Package: perl
Version: 5.34.0-3
Severity: normal
Sometimes when doing s///gre on tainted utf8 string, perl warns about
malformed UTF-8 characters or outright panics.
This warns:
$ perl -Twe '$_ = $^X =~ s/./"\x{10469}"/gre'
Malformed UTF-8 character (unexpected end of string) in substitution iterator
at -e line 1.
These die:
$ perl -Twe '$_ = $^X =~ s/.*/"\x{10469}"/gre'
panic: sv_pos_b2u: bad byte offset, blen=4, byte=13 at -e line 1.
$ perl -Twe '$_ = "\x{105}$^X" =~ s/./""/gre'
panic: sv_pos_b2u: bad byte offset, blen=0, byte=2 at -e line 1.
Notably, all these warnings and panics go away when taint mode is not
used or no tainted strings are involved, or when there are no UTF-8
characters involved. No problems seem to appear when not using "/r"

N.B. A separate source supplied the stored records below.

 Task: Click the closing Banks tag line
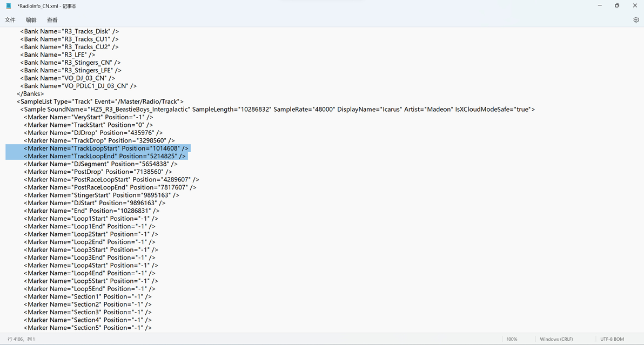(x=30, y=94)
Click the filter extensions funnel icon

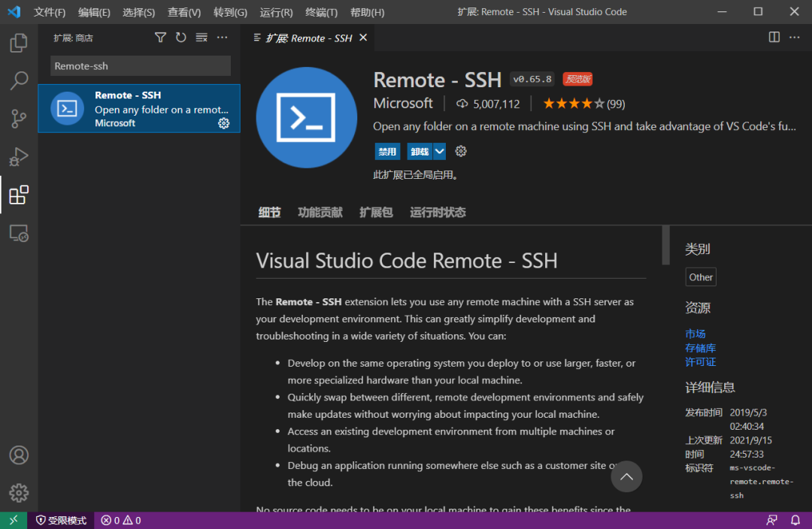click(160, 38)
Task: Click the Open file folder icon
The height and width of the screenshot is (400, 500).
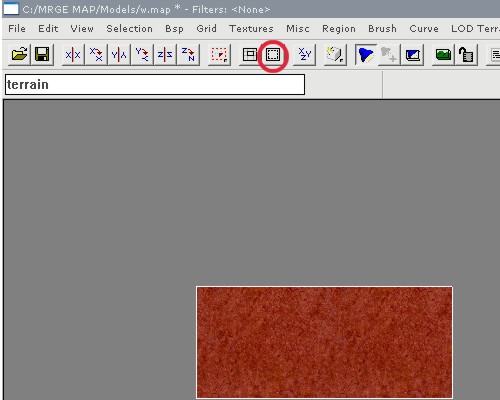Action: click(x=19, y=54)
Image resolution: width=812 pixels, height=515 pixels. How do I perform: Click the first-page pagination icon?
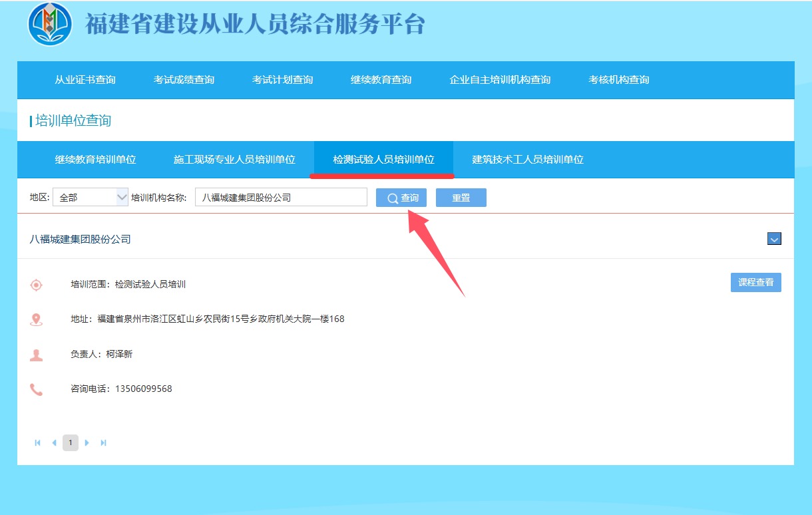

either so currently I'm just using a temporary variable as a workaround.
I think it might be an upstream bug. It seems superficially similar to
RT #122148 from 2014, but I know nothing about internals so that's it.
-- System Information:
Debian Release: bookworm/sid
APT prefers testing
APT policy: (900, 'testing'), (700, 'unstable')
Architecture: amd64 (x86_64)
Kernel: Linux 5.15.0-3-amd64 (SMP w/4 CPU threads)
Kernel taint flags: TAINT_WARN, TAINT_OOT_MODULE, TAINT_UNSIGNED_MODULE
Locale: LANG=C.UTF-8, LC_CTYPE=C.UTF-8 (charmap=UTF-8), LANGUAGE not set
Shell: /bin/sh linked to /bin/dash
Init: sysvinit (via /sbin/init)
Versions of packages perl depends on:
ii dpkg 1.21.1
ii libperl5.34 5.34.0-3
ii perl-base 5.34.0-3
ii perl-modules-5.34 5.34.0-3
Versions of packages perl recommends:
ii netbase 6.3
Versions of packages perl suggests:
pn libtap-harness-archive-perl <none>
ii libterm-readline-gnu-perl 1.42-2+b1
ii make 4.3-4.1
ii perl-doc 5.34.0-3
-- no debconf information